Chereads / This Love Is Unbreakable / Chapter 2 - Bab 1. Pertemuan

Chapter 2 - Bab 1. Pertemuan

1 Maret 1939, Djokjakarta, Hindia Belanda

Seorang gadis kecil berkulit sawo matang dengan rambut ikal sebahu tampak sibuk mencoret-coret pagar tembok bewarna putih, ia dengan antusias mengabadikan maha karyanya berupa lukisan gunung kembar dengan matahari terbit dan sepetak sawah. Ya, tanpa merasa bersalah gadis kecil itu melukis pagar tembok rumah milik keluar Inggris - Belanda yang menjadi orang terpandang sekaligus terkaya di desanya.

"Berhenti Soledad, sudah cukup. Kalau ketahuan Oma Maria kita bisa gawat, sebaiknya kita pergi!" pinta Ratna, teman main gadis kecil bernama Soledad itu.

Lain Soledad lain pula Ratna. Soledad gadis kecil nakal biang keributan yang doyan adu jotos dengan anak-anak kulit putih (Eropa) yang sangat tidak disukainya. Sedangkan Ratna, anak perempuan manis yang cenderung kalem dan penyabar.

Seperti tak mengindahkan ucapan temannya, Soledad semakin menjadi-jadi. Ia mencampur cat minyak bewarna coklat sisa dengan seduhan air yang dicampur serbuk arang hitam. Dengan penuh dendam ia lemparkan sisa cairan bewarna di dalam ember ke setiap dinding.

"Ing wektu iki, penjaga omah kudu turu.
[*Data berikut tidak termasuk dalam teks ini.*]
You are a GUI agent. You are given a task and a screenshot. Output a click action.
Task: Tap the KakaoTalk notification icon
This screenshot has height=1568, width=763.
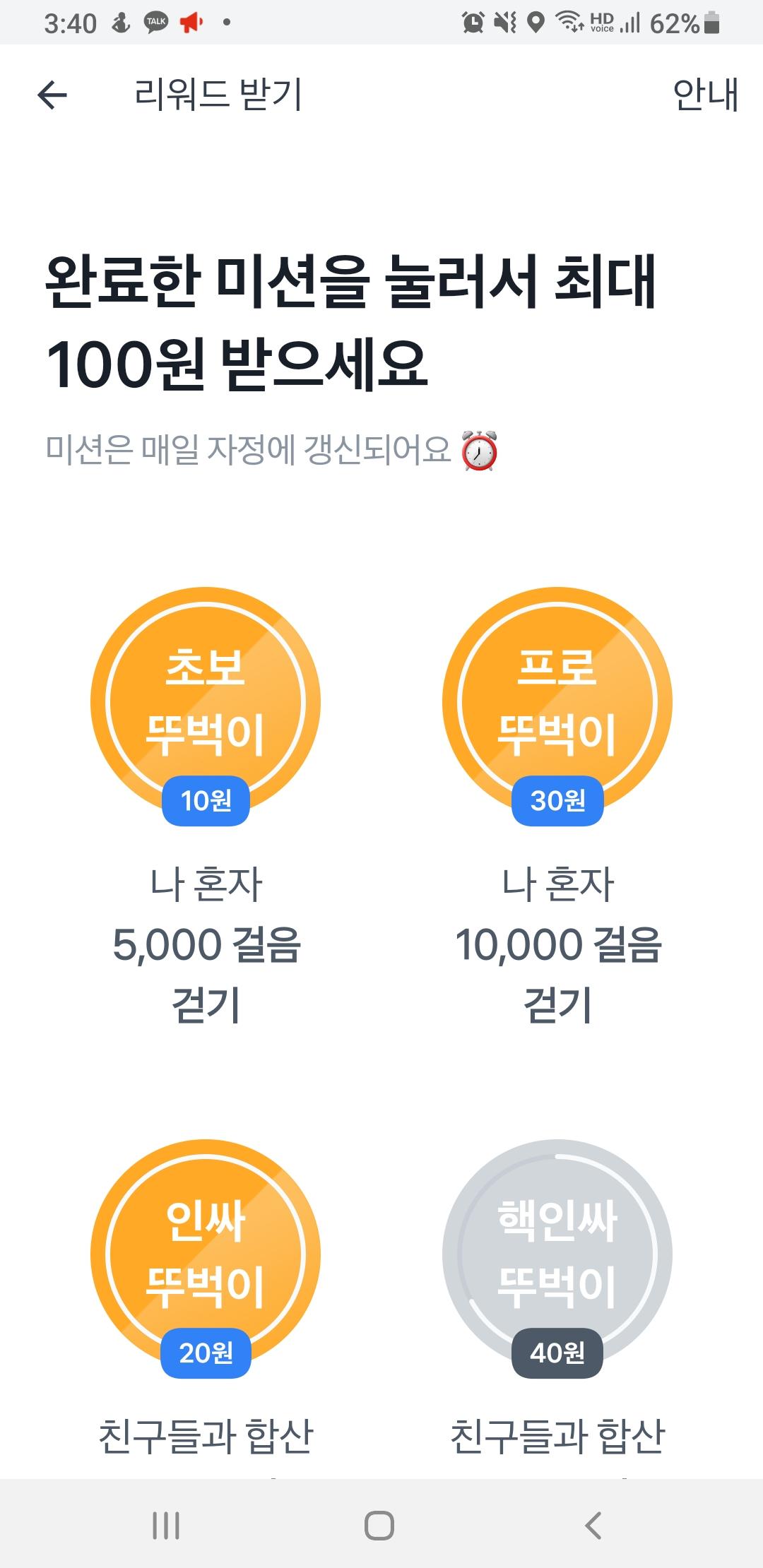pyautogui.click(x=155, y=23)
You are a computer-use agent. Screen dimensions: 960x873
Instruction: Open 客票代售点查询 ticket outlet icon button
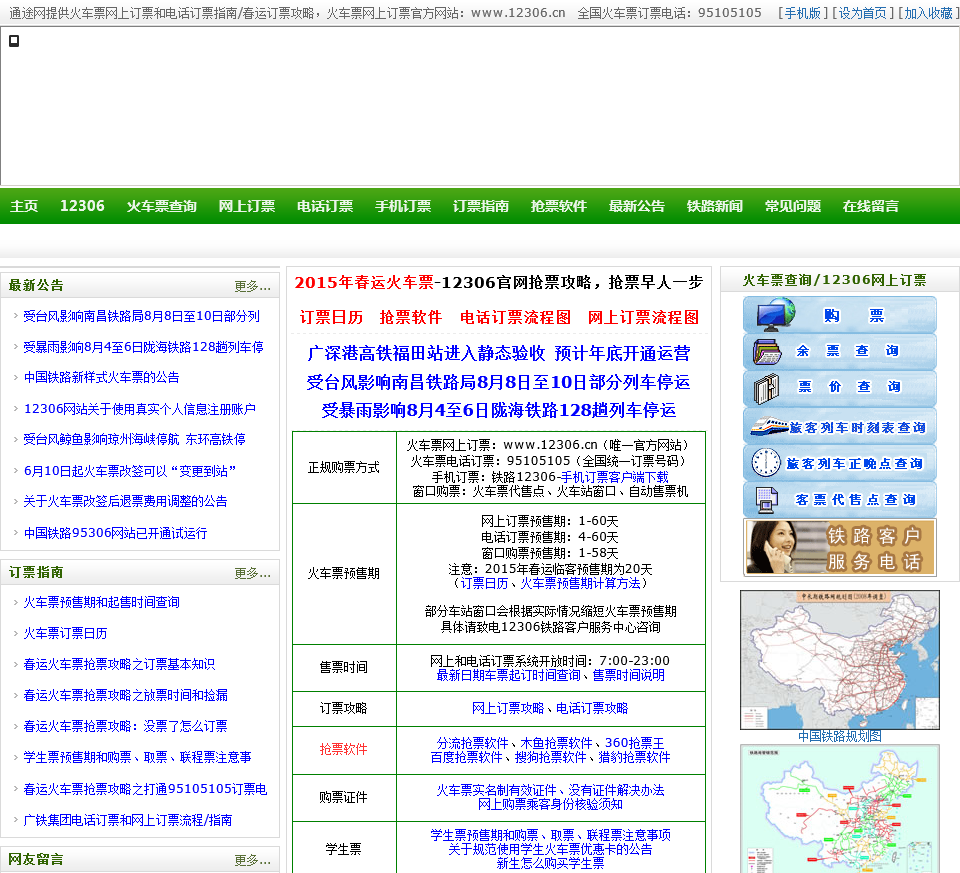[839, 499]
Ora perlu kuwatir! (Pukul segini, penjaga rumah pasti sedang tidur, tidak perlu khawatir!)" ucap Soledad.

"Wo, jan payah tenan Soledad iki, ra dhongan! (Wo, payah sekali Soledad ini, tidak mau mengerti!)" keluh Ratna. Bagi Ratna, menasehati Soledad sama seperti menasehati kerbau, sama-sama tak mau mendengarkan.

Soledad bersiul-siul seperti burung, tanpa merasa bersalah sama sekali dengan perbuatannya, ia tidak tahu imbas dari kenalannya pada siapa kalau bukan pada Bapak dan Simboknya yang mencari rezeki dengan bekerja pada keluarga Eropa ini.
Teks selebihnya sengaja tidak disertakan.